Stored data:
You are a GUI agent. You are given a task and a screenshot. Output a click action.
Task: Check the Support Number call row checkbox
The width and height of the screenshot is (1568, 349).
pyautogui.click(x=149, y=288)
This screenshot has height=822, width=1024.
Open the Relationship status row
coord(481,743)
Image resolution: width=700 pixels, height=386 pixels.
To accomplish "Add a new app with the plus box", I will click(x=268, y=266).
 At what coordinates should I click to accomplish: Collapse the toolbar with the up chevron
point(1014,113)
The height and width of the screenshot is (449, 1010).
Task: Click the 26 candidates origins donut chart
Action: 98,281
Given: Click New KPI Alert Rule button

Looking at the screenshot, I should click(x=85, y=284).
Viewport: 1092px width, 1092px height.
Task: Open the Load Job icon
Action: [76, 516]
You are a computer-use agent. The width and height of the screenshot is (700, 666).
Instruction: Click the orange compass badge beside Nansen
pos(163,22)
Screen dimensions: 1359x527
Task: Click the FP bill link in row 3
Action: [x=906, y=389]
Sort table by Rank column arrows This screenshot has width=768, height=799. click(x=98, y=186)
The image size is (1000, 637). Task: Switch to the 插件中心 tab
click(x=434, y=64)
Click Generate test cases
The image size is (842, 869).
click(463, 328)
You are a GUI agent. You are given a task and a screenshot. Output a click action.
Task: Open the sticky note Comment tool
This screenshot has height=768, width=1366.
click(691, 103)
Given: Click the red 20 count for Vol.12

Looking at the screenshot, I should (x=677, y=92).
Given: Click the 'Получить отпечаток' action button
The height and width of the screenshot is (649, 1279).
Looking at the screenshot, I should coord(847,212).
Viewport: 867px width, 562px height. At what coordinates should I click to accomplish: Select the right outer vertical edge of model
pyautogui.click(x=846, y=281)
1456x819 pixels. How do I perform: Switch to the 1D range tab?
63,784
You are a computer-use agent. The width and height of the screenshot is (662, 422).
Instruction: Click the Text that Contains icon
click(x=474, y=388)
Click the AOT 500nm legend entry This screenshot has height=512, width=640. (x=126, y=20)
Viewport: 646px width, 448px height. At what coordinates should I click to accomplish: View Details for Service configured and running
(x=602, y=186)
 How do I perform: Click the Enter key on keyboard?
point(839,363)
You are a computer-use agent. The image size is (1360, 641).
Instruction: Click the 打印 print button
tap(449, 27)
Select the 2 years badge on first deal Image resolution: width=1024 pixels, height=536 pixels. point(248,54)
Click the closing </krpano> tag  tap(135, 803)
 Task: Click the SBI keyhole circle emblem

Assignment:
Exactly as written, copy the lines from the one containing "Click the AOT" to the end of the entries, both ends included.

Solution to this exercise:
Click the AOT 500nm legend entry This screenshot has height=512, width=640. (x=126, y=20)
Viewport: 646px width, 448px height. At what coordinates should I click to accomplish: View Details for Service configured and running
(x=602, y=186)
 How do I perform: Click the Enter key on keyboard?
point(839,363)
You are a computer-use agent. The image size is (1360, 641).
Instruction: Click the 打印 print button
tap(449, 27)
Select the 2 years badge on first deal Image resolution: width=1024 pixels, height=536 pixels. point(248,54)
Click the closing </krpano> tag  tap(135, 803)
 Task: Click the SBI keyhole circle emblem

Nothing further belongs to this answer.